Page 182 - Registrar Orientation Manual 2016
P. 182

Reference:
Effective date:
2015
Expiry date:
2018
Page:
8 of 28
Title: Laboratory Testing Guidelines (DRAFT)
Type:
Clinical Guideline
Version:
01
Authorising initials:
BNP ($44)
NT-Pro BNP testing costs nearly $400,000 a year. Many tests add little to patient management. The DHB Shared Services Laboratory Test Referral Guidelines note:
The natriuretic peptides are extremely useful for evaluation patients with non-specific symptoms of early chronic heart failure. In particular, the strong negative predictive value of a normal result is very useful and enables evaluation and treatment to be directed elsewhere.
A clearly high result supports heart failure, although in most acute cases this is clinically obvious through other means and measurement adds little to management or prognosis.

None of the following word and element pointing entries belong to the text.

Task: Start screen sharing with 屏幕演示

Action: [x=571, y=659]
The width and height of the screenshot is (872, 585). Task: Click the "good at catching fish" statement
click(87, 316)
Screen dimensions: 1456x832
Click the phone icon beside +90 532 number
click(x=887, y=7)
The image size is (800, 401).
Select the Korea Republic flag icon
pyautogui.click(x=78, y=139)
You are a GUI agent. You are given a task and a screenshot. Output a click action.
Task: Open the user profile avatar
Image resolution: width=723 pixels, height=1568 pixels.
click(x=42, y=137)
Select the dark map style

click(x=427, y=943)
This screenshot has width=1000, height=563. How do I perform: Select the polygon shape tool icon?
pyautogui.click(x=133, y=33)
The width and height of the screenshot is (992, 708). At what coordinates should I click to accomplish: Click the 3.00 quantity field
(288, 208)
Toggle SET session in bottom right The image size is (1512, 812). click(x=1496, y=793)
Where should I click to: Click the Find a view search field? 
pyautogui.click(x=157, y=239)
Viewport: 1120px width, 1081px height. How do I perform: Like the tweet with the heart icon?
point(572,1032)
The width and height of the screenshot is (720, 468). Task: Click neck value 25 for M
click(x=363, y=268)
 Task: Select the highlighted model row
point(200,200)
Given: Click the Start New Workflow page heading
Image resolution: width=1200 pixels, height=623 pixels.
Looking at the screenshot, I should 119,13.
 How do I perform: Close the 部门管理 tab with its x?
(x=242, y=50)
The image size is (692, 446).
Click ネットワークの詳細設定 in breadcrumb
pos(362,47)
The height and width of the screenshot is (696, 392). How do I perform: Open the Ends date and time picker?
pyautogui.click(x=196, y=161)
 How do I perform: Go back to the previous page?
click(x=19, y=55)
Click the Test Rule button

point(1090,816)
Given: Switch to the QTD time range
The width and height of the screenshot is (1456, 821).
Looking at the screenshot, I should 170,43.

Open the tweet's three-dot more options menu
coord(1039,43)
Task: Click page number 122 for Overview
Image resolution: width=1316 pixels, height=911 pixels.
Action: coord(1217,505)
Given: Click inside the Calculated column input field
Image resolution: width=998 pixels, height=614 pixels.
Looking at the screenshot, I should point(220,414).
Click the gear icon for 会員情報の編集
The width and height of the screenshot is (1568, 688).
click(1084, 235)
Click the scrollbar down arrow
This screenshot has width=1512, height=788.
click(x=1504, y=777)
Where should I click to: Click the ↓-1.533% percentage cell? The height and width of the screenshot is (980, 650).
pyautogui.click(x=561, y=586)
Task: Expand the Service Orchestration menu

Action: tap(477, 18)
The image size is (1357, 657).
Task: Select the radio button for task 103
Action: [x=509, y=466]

The value is much less well established for guiding ongoing anti-failure treatment, and at present they have a secondary role only. NICE guidelines (UK) recommend their use for this purpose be restricted to difficult patients under specialist management. Current NHF/NZGG guidelines do not specifically restrict their use in this setting but have not encouraged it.
We recommend:
The BNP should be used in patients with suspected but undiagnosed heart failure. Do not do a BNP if the result will not change management.
Do not use the BNP routinely to monitor therapy in heart failure.
The laboratory will not process repeated BNP requests within 48 hours.
Calcium, Magnesium and Phosphate ($2.5)
We recommend these should be requested selectively (for example in malignancy or CKD): Do not do Calcium, Magnesium and Phosphate unless clinically indicated.
Cholesterol and Lipids ($5.5)
The Choosing Wisely recommendations include the following:
Do not routinely test for hyperlipidaemia in those with a limited life expectancy. We also recommend:
Do not do ‘screening’ lipids during an acute hospital admission.
Do not request lipid studies within a short period after of previous testing.
Creatinine, Urea and Electrolytes ($2.5)
Routine testing is not indicated in all admissions. Many tests are repeated unneccessarily. As noted under the general recommendations from Choosing Wisely:
Don’t do regular tests but test in response to clinical questions.
Don’t do repeat tests if clinically stable; repeat only when clinically indicated.
Do not repeat laboratory tests for patients transferred into the ED who have laboratory results within reference ranges available from outside hospital.
Don’t do screening tests in low risk patients undergoing low risk surgery.
We also recommend:
Do not repeat the creatinine and electrolytes if they were normal unless there are clinical indications to suggest a likely change (eg hypotension, reduced urine output).